WRITTEN EXERCISE => Retype the records word for word, everything from the line containing "Task: Click the Goiás state label" down to the line containing "Select the sun", both of those lines included.
>>>>
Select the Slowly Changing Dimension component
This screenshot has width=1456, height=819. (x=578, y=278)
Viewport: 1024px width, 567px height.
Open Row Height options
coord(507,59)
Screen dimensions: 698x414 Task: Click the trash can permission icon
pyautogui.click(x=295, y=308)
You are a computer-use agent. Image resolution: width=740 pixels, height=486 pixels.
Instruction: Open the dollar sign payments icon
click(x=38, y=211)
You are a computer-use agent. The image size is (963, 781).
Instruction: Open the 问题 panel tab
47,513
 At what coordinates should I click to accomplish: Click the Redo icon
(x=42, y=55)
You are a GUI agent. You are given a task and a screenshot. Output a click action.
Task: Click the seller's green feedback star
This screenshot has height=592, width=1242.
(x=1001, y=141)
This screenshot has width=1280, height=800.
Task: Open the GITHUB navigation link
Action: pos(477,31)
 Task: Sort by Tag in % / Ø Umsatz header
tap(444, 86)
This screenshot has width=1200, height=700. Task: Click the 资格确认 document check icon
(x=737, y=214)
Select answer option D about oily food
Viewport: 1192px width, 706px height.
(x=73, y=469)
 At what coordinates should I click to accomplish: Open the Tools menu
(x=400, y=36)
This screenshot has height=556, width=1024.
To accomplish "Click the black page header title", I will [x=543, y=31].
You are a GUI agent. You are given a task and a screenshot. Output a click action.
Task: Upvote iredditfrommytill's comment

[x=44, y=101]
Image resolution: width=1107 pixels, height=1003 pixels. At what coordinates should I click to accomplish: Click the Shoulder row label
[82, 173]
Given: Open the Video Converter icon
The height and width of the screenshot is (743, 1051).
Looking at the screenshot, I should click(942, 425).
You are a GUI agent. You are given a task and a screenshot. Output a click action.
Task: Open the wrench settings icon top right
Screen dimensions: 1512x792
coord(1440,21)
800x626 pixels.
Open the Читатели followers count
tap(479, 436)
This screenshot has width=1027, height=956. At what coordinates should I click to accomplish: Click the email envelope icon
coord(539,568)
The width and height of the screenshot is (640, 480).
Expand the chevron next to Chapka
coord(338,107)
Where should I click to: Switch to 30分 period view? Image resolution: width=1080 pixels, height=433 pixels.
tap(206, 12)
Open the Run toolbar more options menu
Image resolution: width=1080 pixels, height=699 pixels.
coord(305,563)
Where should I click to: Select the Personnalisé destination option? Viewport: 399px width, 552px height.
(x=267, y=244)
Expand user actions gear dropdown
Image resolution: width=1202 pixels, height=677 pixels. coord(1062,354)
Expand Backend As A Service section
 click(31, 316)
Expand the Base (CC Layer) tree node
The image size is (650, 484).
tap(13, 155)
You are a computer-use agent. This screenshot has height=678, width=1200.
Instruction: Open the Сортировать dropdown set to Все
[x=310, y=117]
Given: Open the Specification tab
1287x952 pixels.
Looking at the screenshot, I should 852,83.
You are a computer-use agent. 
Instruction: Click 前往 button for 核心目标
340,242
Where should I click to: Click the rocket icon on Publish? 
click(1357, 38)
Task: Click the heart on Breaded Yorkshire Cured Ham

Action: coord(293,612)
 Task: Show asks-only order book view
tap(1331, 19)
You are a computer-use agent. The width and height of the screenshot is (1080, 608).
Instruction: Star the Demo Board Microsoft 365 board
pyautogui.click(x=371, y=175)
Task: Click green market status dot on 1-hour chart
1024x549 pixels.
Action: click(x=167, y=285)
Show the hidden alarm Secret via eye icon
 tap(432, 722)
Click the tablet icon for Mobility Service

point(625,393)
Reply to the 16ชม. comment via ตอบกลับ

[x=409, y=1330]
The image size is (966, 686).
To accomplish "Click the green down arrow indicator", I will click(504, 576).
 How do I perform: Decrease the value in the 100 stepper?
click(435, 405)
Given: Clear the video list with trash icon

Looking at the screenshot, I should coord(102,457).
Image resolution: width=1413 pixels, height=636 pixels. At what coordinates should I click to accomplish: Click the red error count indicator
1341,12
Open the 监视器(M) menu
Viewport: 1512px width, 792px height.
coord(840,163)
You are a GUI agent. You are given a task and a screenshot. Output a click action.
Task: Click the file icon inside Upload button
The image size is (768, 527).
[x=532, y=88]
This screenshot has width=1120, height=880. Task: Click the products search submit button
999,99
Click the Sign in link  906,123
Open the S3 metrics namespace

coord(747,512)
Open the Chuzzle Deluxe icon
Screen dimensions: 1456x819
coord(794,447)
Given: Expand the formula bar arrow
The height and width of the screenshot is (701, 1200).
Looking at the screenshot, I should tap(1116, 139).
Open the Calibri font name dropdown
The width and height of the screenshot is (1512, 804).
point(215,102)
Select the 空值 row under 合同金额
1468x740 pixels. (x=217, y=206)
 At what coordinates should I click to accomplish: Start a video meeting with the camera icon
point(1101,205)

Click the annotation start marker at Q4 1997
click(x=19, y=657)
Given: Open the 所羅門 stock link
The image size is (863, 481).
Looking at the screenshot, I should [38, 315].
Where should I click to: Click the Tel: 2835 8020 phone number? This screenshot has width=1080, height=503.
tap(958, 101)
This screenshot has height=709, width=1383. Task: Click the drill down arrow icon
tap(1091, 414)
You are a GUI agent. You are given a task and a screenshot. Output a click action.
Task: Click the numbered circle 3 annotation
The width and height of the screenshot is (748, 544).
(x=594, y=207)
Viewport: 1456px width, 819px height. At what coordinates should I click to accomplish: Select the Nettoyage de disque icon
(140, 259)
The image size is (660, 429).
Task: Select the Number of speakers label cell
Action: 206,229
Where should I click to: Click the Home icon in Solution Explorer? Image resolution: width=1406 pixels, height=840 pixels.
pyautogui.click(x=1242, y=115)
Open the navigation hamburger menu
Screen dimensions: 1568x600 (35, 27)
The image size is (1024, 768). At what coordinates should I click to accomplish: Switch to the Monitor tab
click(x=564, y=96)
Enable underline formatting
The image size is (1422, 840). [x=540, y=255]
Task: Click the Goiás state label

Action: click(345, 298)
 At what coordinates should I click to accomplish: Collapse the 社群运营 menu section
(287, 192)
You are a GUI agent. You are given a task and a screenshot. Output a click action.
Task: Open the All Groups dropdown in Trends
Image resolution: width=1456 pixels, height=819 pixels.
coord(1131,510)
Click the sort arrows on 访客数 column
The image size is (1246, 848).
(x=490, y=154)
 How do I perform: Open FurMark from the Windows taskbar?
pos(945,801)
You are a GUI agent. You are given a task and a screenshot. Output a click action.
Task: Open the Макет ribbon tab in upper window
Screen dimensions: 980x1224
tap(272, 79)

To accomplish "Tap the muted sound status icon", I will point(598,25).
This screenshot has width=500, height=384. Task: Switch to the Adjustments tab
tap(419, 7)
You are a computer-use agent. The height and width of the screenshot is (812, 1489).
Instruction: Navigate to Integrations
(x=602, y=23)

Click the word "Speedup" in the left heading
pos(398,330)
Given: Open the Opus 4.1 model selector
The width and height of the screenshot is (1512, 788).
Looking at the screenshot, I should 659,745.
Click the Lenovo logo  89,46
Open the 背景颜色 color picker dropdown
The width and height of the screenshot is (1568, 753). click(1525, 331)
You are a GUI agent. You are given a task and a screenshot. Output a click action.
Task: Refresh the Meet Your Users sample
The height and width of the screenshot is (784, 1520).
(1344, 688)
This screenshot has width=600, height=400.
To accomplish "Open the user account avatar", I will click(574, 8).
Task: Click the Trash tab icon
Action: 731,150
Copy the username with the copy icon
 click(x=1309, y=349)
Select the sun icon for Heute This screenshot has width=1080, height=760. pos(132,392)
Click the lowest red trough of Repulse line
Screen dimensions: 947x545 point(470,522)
<<<<
PROBLEM SOLUTION =>
Task: Click the Goiás state label

Action: click(345, 298)
 At what coordinates should I click to accomplish: Collapse the 社群运营 menu section
(287, 192)
You are a GUI agent. You are given a task and a screenshot. Output a click action.
Task: Open the All Groups dropdown in Trends
Image resolution: width=1456 pixels, height=819 pixels.
coord(1131,510)
Click the sort arrows on 访客数 column
The image size is (1246, 848).
(x=490, y=154)
 How do I perform: Open FurMark from the Windows taskbar?
pos(945,801)
You are a GUI agent. You are given a task and a screenshot. Output a click action.
Task: Open the Макет ribbon tab in upper window
Screen dimensions: 980x1224
tap(272, 79)

To accomplish "Tap the muted sound status icon", I will point(598,25).
This screenshot has width=500, height=384. Task: Switch to the Adjustments tab
tap(419, 7)
You are a computer-use agent. The height and width of the screenshot is (812, 1489).
Instruction: Navigate to Integrations
(x=602, y=23)

Click the word "Speedup" in the left heading
pos(398,330)
Given: Open the Opus 4.1 model selector
The width and height of the screenshot is (1512, 788).
Looking at the screenshot, I should 659,745.
Click the Lenovo logo  89,46
Open the 背景颜色 color picker dropdown
The width and height of the screenshot is (1568, 753). click(1525, 331)
You are a GUI agent. You are given a task and a screenshot. Output a click action.
Task: Refresh the Meet Your Users sample
The height and width of the screenshot is (784, 1520).
(1344, 688)
This screenshot has width=600, height=400.
To accomplish "Open the user account avatar", I will click(574, 8).
Task: Click the Trash tab icon
Action: 731,150
Copy the username with the copy icon
 click(x=1309, y=349)
Select the sun icon for Heute This screenshot has width=1080, height=760. pos(132,392)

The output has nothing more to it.